- ПРЕДОСТАВЛЕННЫЙ ФРАГМЕНТ -
_____

66. Кстати, в народных сказаниях о Егории Храбром (Георгии Победоносце) говорится не только об одном змее-драконе, но и о «стадах змеиных» (Коринфский 1901, с. 613).
67. Ср. в «Пропавшей грамоте» Гоголя: «Гром пошел по пеклу» (Гоголь 1976—1978, т. 1, с. 89); фраза звучит в момент, когда гоголевский герой одерживает победу над нечистой силой, — однако персонажи Булгакова менее удачливы. Кстати, данная фраза из повести Гоголя цитируется в памфлете «Похождения Чичикова» (2, 241), написанном двумя годами раньше «Роковых яиц».
68. Ср. польск. polajanka — «брань»; в других славянских языках: укр. — лайка; бел. — лаянка; макед. — пцоста, пцувка; серб.-хорв. — псовка (СД, с. 250); характерно, что по «внутренней форме» все эти слова связаны с «собачьей» темой.
69. Автор романа, используя в «журнальной» редакции форму «Колька» (1, 515—523), в итоге назвал героя все-таки Николкой.
70. Хотя Най погибает не в кавалерийском строю, однако перед райскими вратами он появляется верхом на коне: ср. мифопоэтический мотив связи коня с загробным миром, его функцию психопомпа — проводника душ (Элиаде 1987, с. 173).

_____

- ИЗВЛЕЧЁННЫЕ ДАННЫЕ -
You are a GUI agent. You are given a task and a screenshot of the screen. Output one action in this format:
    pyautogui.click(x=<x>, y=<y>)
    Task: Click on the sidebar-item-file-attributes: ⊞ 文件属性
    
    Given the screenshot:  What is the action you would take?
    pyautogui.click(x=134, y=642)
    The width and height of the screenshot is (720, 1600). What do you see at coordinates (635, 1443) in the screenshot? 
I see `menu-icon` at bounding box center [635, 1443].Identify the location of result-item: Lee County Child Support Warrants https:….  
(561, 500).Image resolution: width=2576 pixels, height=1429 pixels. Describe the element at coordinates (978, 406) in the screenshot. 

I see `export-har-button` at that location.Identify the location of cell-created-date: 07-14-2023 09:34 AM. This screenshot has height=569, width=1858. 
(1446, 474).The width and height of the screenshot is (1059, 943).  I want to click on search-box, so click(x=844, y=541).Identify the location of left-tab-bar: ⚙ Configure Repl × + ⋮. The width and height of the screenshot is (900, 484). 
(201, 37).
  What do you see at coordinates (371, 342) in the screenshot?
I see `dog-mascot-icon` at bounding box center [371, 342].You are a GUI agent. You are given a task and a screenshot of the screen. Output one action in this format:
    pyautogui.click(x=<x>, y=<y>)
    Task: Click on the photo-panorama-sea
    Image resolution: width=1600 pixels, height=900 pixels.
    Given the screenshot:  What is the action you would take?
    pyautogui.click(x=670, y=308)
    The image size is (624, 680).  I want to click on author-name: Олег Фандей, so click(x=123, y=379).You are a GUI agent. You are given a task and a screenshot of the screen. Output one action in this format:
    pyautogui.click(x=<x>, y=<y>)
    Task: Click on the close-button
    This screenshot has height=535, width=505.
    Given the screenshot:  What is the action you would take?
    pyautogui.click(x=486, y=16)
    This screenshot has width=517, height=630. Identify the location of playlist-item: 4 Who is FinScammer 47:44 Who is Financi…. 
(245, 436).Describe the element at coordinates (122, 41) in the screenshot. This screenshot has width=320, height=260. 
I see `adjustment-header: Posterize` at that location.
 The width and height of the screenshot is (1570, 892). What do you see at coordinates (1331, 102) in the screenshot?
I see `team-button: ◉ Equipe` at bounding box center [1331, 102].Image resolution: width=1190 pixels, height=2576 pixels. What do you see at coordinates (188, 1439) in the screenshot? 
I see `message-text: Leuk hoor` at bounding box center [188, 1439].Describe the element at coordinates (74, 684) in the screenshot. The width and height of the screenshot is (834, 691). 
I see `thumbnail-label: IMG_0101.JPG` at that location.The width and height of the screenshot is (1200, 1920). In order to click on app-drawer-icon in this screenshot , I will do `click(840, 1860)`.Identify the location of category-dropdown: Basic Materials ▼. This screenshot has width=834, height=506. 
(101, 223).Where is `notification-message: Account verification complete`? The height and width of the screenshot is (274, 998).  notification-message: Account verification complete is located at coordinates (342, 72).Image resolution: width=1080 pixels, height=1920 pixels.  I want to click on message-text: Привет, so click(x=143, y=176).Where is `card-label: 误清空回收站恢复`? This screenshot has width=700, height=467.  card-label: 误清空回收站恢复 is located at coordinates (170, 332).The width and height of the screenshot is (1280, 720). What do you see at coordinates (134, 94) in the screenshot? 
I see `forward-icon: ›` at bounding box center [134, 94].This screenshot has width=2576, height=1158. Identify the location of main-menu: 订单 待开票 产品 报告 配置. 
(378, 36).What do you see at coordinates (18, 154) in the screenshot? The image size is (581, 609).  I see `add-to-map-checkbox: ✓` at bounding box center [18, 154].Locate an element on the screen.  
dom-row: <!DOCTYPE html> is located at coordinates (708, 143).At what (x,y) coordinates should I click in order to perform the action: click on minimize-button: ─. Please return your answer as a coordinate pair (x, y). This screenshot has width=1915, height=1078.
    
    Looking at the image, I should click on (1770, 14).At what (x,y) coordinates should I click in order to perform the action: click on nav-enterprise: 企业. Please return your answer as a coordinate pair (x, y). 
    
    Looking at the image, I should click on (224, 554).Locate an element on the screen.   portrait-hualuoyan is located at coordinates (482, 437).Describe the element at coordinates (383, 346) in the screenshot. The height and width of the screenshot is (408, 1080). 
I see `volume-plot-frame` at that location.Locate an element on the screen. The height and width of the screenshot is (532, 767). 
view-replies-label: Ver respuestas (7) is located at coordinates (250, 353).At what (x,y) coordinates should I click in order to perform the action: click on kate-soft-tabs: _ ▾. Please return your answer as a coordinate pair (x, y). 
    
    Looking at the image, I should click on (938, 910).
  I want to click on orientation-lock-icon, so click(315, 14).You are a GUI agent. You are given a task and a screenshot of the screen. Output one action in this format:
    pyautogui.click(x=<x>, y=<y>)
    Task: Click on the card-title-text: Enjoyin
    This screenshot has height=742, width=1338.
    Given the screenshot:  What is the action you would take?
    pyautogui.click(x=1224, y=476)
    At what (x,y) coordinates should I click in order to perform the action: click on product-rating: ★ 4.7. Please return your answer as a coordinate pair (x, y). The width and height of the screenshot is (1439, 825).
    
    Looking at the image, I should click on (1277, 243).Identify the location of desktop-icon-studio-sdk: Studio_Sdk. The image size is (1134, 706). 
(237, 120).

_____

- РАБОЧИЕ ЗАДАНИЯ -
1 – Измените часть предоставленного фрагмента, начиная со слов «68. Ср. польск.» и заканчивая словами «1987, с. 173).»: перепишите её, поставив «Николаем» вместо «Николкой».
2 – Сократите абзац предоставленного фрагмента, который открывается словами «67. Ср. в «Пропавшей грамоте» Гоголя». Основные факты должны сохраниться.

- РЕЗУЛЬТАТЫ ЗАДАНИЙ -
1 –
68. Ср. польск. polajanka — «брань»; в других славянских языках: укр. — лайка; бел. — лаянка; макед. — пцоста, пцувка; серб.-хорв. — псовка (СД, с. 250); характерно, что по «внутренней форме» все эти слова связаны с «собачьей» темой.
69. Автор романа, используя в «журнальной» редакции форму «Колька» (1, 515—523), в итоге назвал героя все-таки Николаем.
70. Хотя Най погибает не в кавалерийском строю, однако перед райскими вратами он появляется верхом на коне: ср. мифопоэтический мотив связи коня с загробным миром, его функцию психопомпа — проводника душ (Элиаде 1987, с. 173).

2 – В «Пропавшей грамоте» Гоголя фраза «Гром пошел по пеклу» (Гоголь 1976—1978, т. 1, с. 89) звучит, когда герой побеждает нечистую силу. Персонажи Булгакова менее удачливы. Эта фраза цитируется и в памфлете «Похождения Чичикова» (2, 241). Памфлет написан на два года раньше «Роковых яиц».